Lucunya, sebagian besar platform pinjaman daring di China menggebu-gebu memprioritaskan perluasan bisnis mereka dengan mencari banyak nasabah, tetapi mereka beroperasi tanpa menerapkan teknik keuangan yang tepat. Pada akhirnya, mereka harus menanggung risiko yang mereka sendiri tidak mengetahui cara mengelolanya.
Laporan lainnya di laman DW menyebutkan, orang-orang di Amerika Serikat sudah sangat terlilit utang. Saldo kartu kredit yang membengkak menjadi berita utama karena inflasi menggerogoti gaji mereka.
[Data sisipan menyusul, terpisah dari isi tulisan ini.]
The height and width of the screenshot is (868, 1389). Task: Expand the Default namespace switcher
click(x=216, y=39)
Akan tetapi, ada ”anak baru” di industri finansial keuangan yang disebut ”beli sekarang, bayar nanti” (BNPL) yang sedang menggemparkan berbagai kalangan di Amerika Serikat.
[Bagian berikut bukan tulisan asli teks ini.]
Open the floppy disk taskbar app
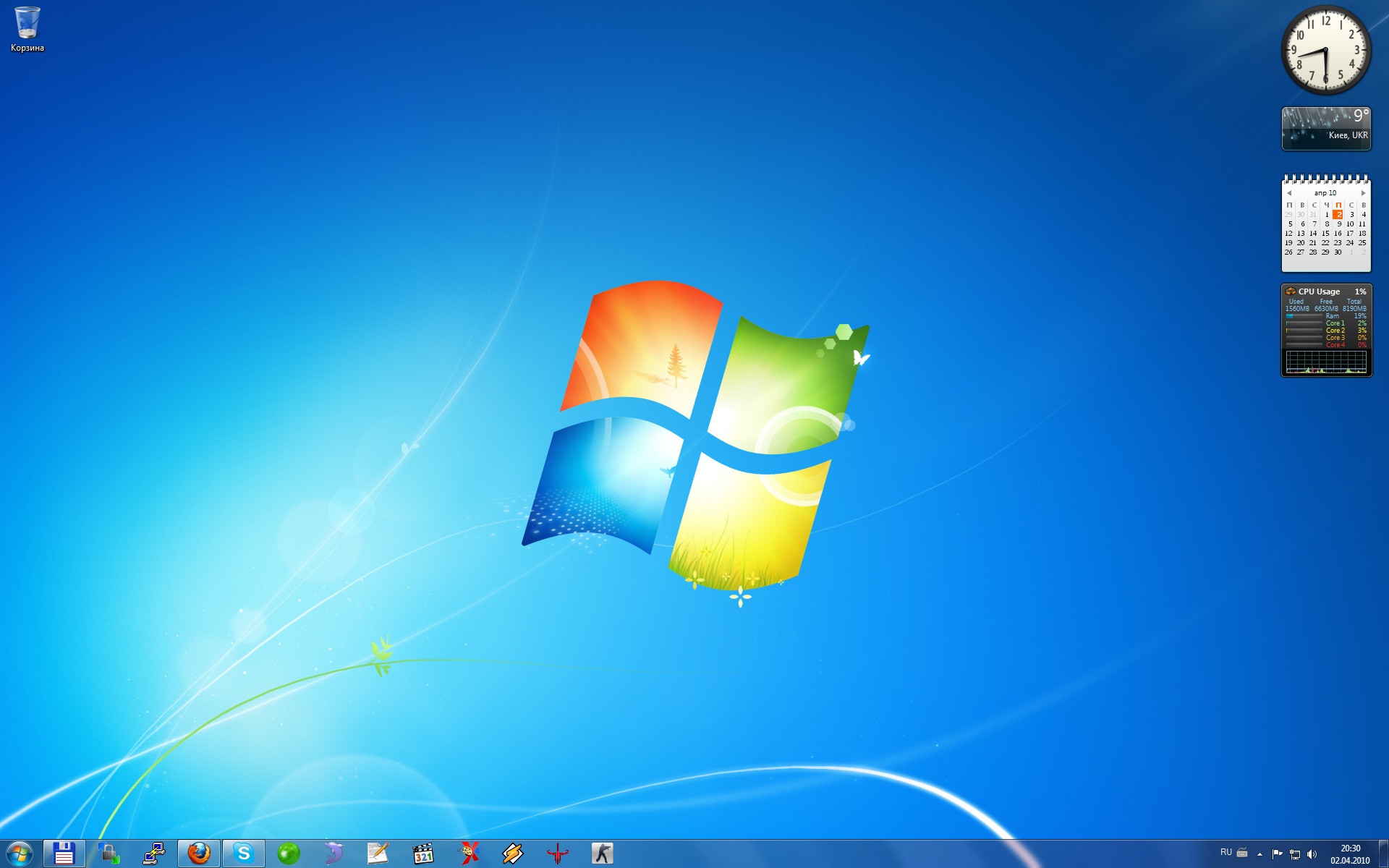The height and width of the screenshot is (868, 1389). pyautogui.click(x=64, y=854)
Jumlah masyarakat Amerika yang menggunakan model pinjaman seperti itu telah meningkat 300 persen setiap tahun sejak 2018. Perusahaan BNPL, seperti Afterpay, Klarna, dan Affirm, mengklaim bahwa model ini memang sangat inklusif secara finansial bagi masyarakat yang tidak dapat mengakses bentuk kredit tradisional. Namun, para aktivis pembela konsumen berpendapat bahwa model tersebut tidak diatur dan menimbulkan risiko bagi konsumen.
”Pada kenyataannya, pinjaman ini adalah cara yang menyebabkan konsumen menumpuk banyak utang dalam waktu singkat tanpa mereka sadari,” kata Elyse Hicks, penasihat kebijakan konsumen di American for Financial Reform. Jika sektor ini terus tumbuh, hal ini dapat membuat generasi muda Amerika terjerumus ke dalam perangkap utang seperti dikutip dari laman DW. Masalah literasi keuangan menjadi masalah pokok. Kesadaran tentang manfaat utang untuk kegiatan produktif sekaligus kewajiban untuk mengembalikannya tidak jarang kurang dipahami.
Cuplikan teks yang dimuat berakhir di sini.